On the first business day since the NFL locked out players on Saturday, several franchise owners and execs reached out to fans yesterday to discuss the league's ongoing labor turmoil. Broncos Owner Pat Bowlen in an open letter to fans wrote, "You have every right to be disappointed and frustrated with the lack of a collective bargaining agreement. As owner of the Denver Broncos and co-chair of the NFL Management Council Executive Committee, I want to say that I share your level of frustration. I am sorry the negotiating efforts have yet to yield a new deal" (DENVER POST, 3/15). Falcons Owner Arthur Blank in an open letter to fans, posted on the team's website, wrote in part, "The most important thing you should know is that we remain committed to reaching an agreement that is fair to both sides and does not disrupt the 2011 season. We negotiated in good faith with the NFLPA, and we are prepared to re-enter negotiations at any time" (AJC.com, 3/14). In a letter sent to Patriots season-ticket holders, Robert and Jonathan Kraft wrote, "We know that many Season Ticket Holders are feeling frustrated by our inability to finalize a deal with the players' union. We apologize for any role we played in that. Please know that we are working diligently to assure that NFL operations get back to 'normal' as soon as possible" (BOSTON.com, 3/14). Dolphins CEO Mike Dee in an open letter to the team's fans wrote, "We are fully aware that fans don’t care how owners and players manage their business and that this temporary stoppage only distracts and detracts from what is most important to us all: the game" (SUN-SENTINEL.com, 3/14).
BUSINESS AS USUAL: Browns President Mike Holmgren yesterday, during a press conference to address the labor situation, said, "It's going to be business as usual in the building for the Cleveland Browns' organization." The Browns are "preparing for the NFL Draft in late April, and they don't plan on laying off team employees or cutting the pay of assistant coaches." Holmgren: "Our philosophy is we're gonna keep people working. ... We have a lot of good people here working very, very hard doing their jobs, and we'll continue to do that." He added that "ticket holders will be refunded with interest if any Browns home games are canceled because of the labor situation" (AKRON BEACON JOURNAL, 3/15).
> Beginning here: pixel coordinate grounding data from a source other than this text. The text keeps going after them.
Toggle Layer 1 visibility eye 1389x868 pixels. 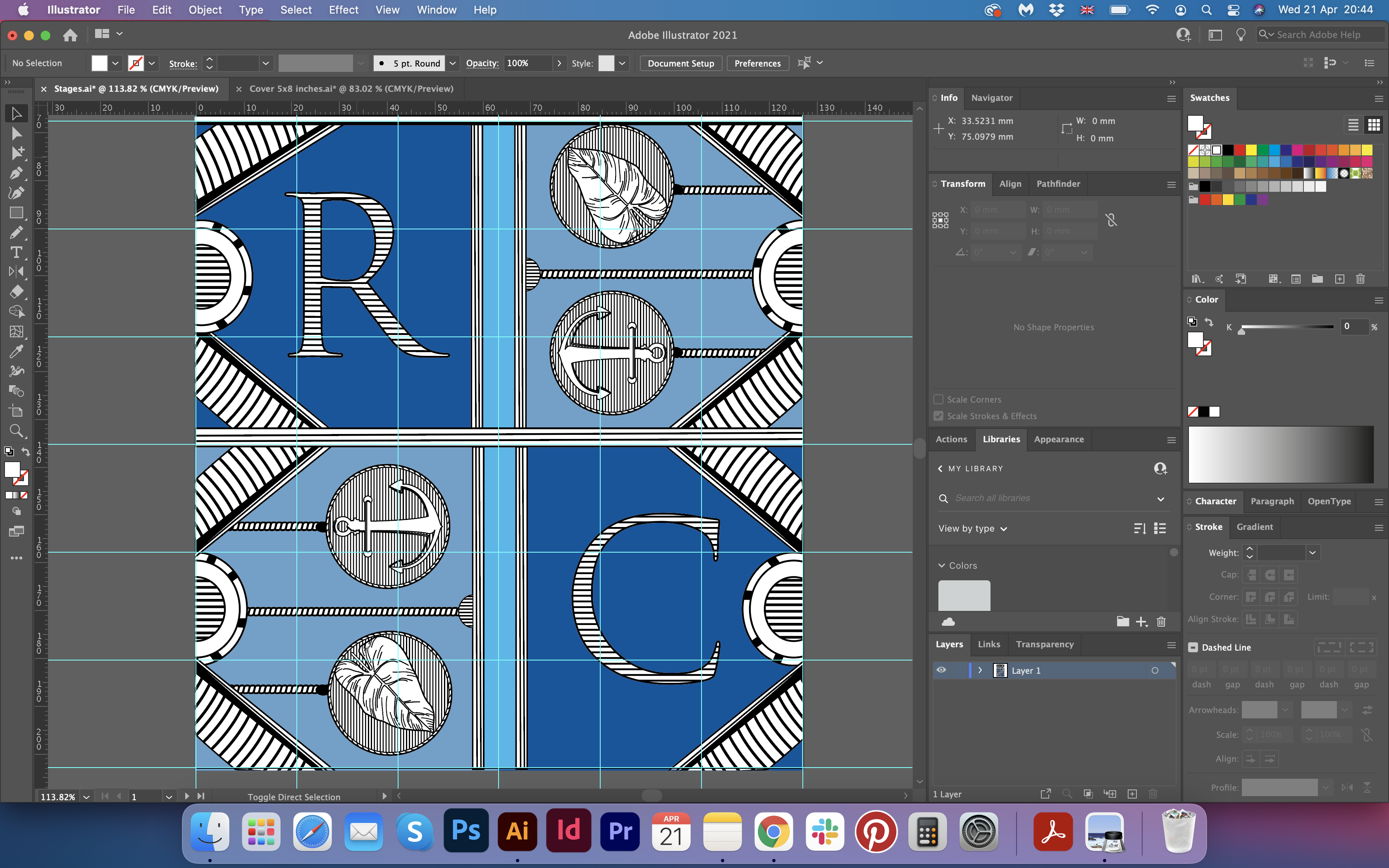click(x=941, y=670)
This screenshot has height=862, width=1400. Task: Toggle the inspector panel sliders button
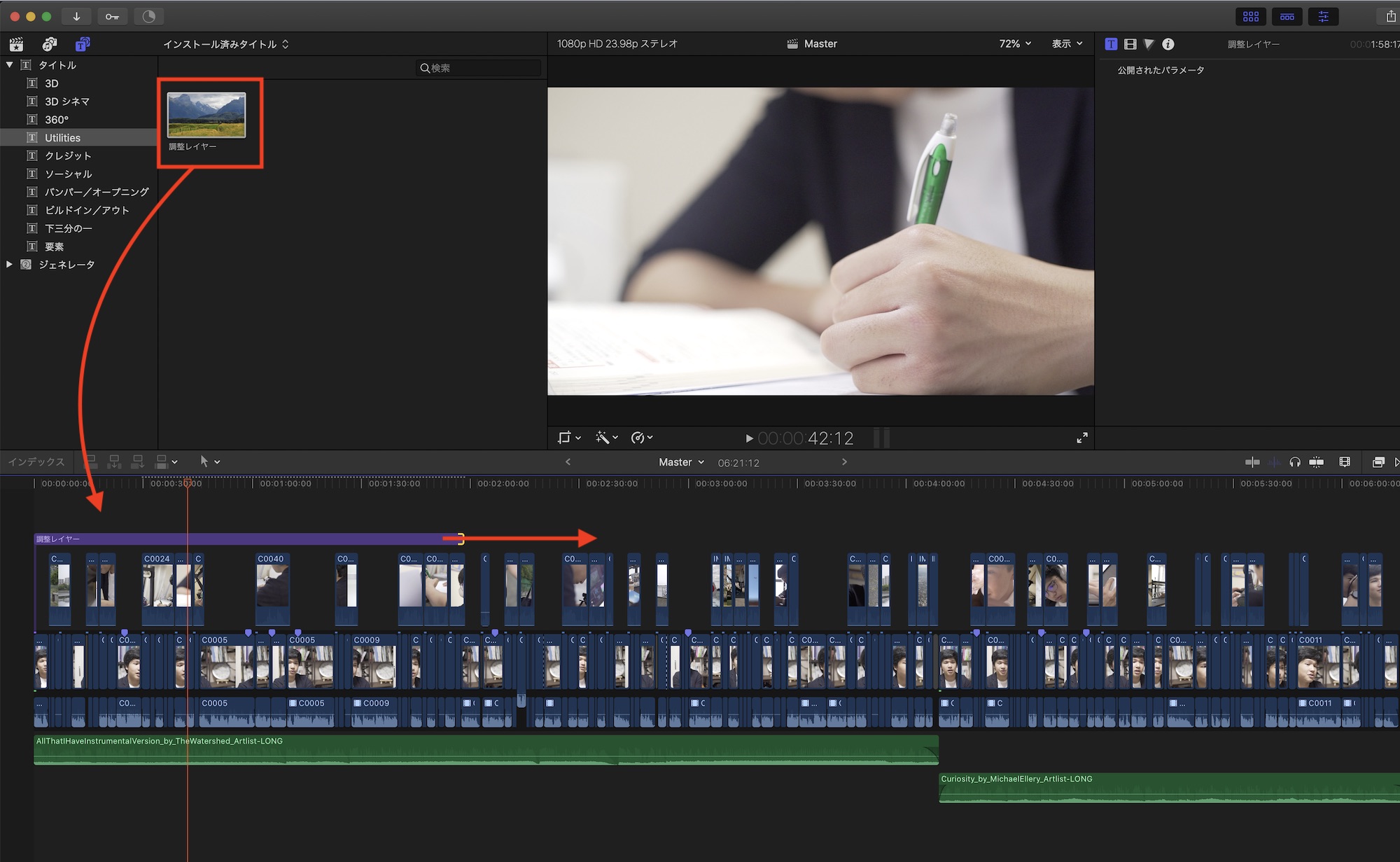click(1323, 16)
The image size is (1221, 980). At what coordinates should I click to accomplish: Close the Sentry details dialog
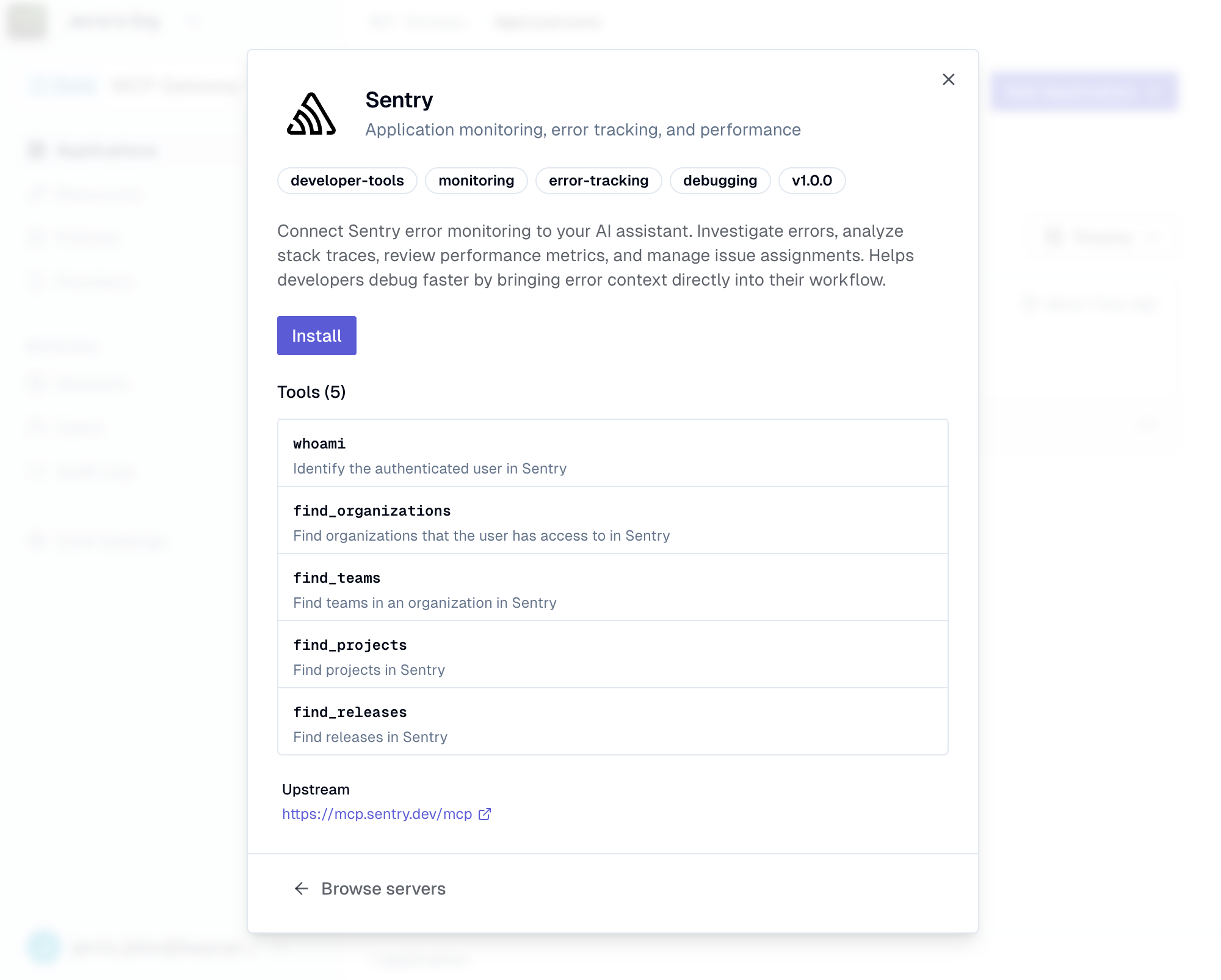948,79
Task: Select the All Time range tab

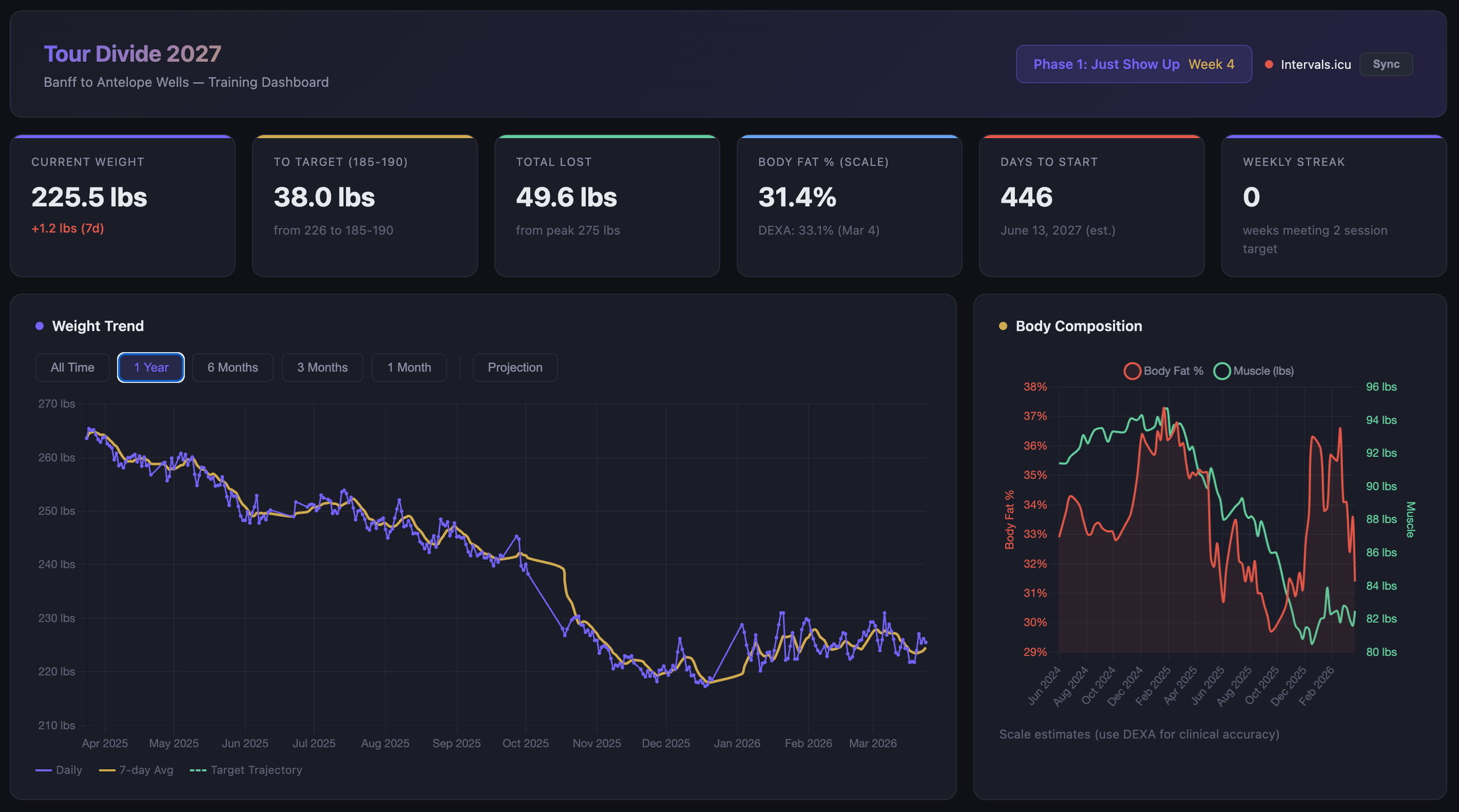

Bills CEO Russ Brandon also "reached out to season-ticket holders Monday by sending them a message aimed at easing their fears over the NFL's lockout of players." Brandon in a statement said, "Although the off-season has not kicked off in typical fashion, one constant is the Buffalo Bills commitment to our season ticket holders, business partners and fans. On March 28, we will hold our second annual premium seat-holder and sponsor 'State of the Bills' event, featuring coach [Chan] Gailey and GM Buddy Nix. We also are excited to host our annual Draft Day Party here at the Buffalo Bills Fieldhouse on April 28 and 29 for all of our season ticket holders" (BUFFALO NEWS, 3/15). The Titans in a letter to fans said that "season-ticket holders would be entitled to refunds or a credit in the event of canceled games." A team spokesperson said any decision on layoffs, pay cuts or furloughs is "between the team and its employees" (Nashville TENNESSEAN, 3/15).